SUPPLIED DATA:
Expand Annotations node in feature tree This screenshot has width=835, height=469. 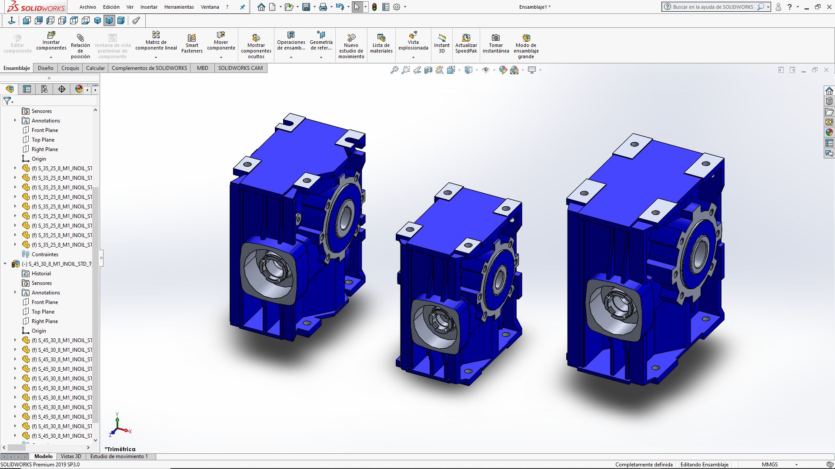tap(15, 121)
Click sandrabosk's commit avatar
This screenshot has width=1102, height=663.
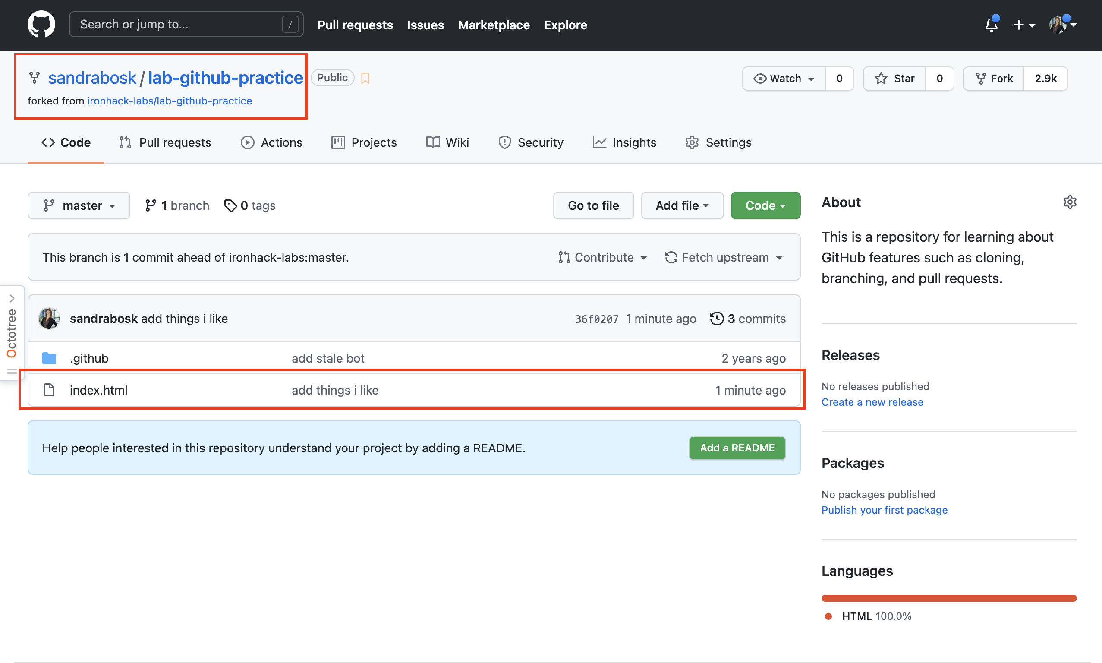coord(49,318)
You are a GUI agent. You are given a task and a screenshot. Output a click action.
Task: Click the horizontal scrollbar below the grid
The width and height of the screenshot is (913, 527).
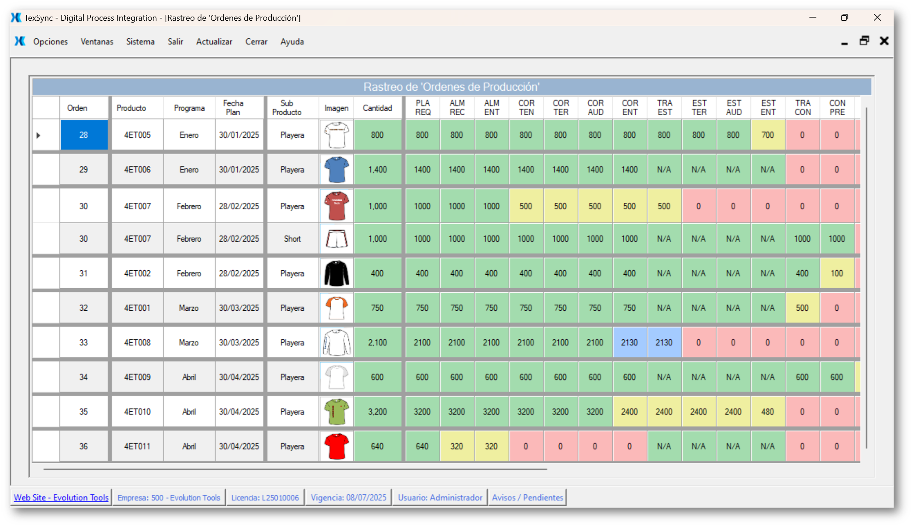coord(295,469)
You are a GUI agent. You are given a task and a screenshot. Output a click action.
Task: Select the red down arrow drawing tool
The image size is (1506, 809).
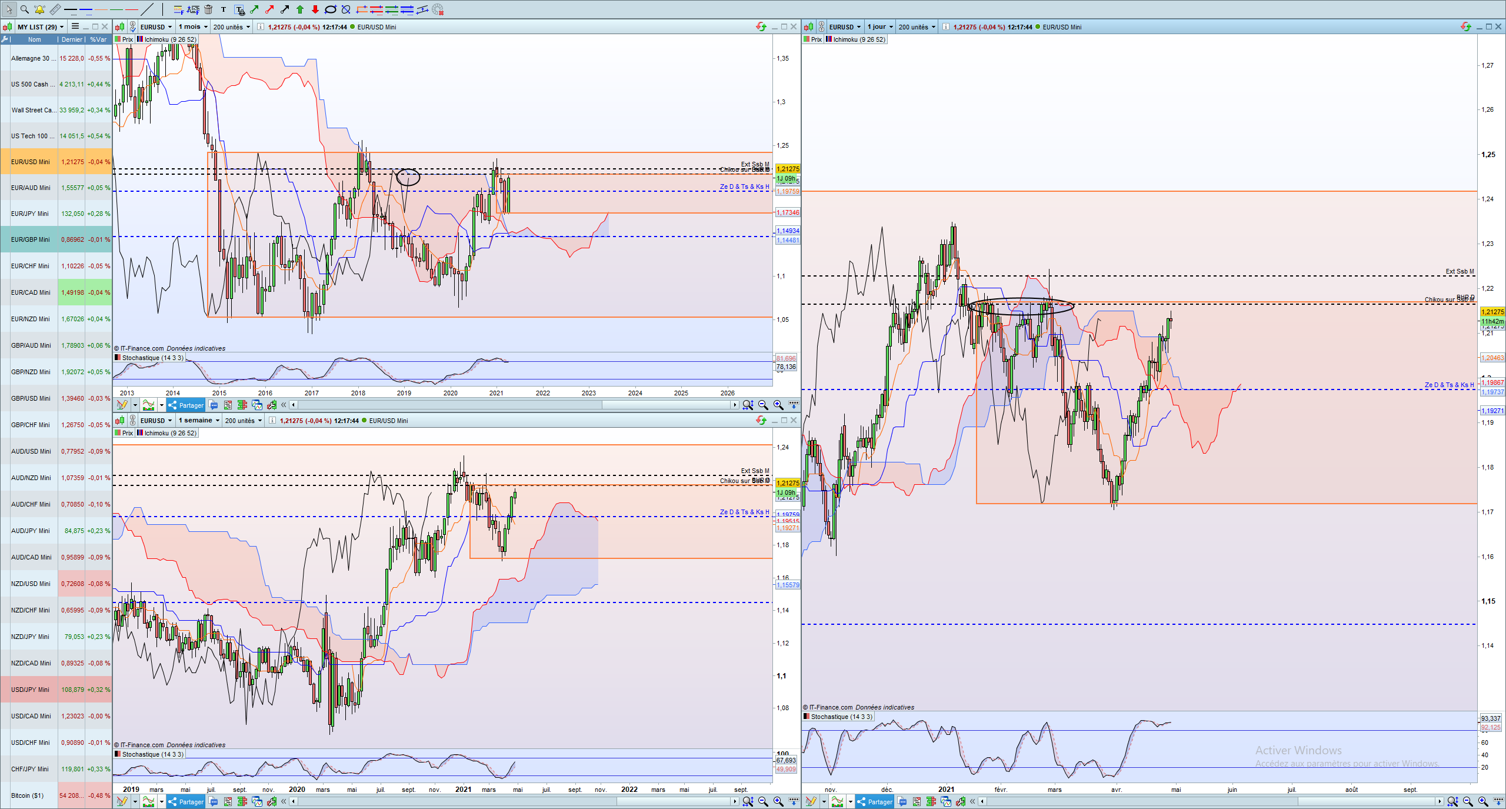315,9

TASK DIRECTIONS: Please copy exactly the lines from the one containing "Click sandrabosk's commit avatar" through the last line of the records, both ends included, and leave out any pictures.

EXERCISE OUTPUT:
Click sandrabosk's commit avatar
This screenshot has width=1102, height=663.
coord(49,318)
You are a GUI agent. You are given a task and a screenshot. Output a click action.
Task: Click the horizontal scrollbar below the grid
The width and height of the screenshot is (913, 527).
coord(295,469)
You are a GUI agent. You are given a task and a screenshot. Output a click action.
Task: Select the red down arrow drawing tool
The image size is (1506, 809).
315,9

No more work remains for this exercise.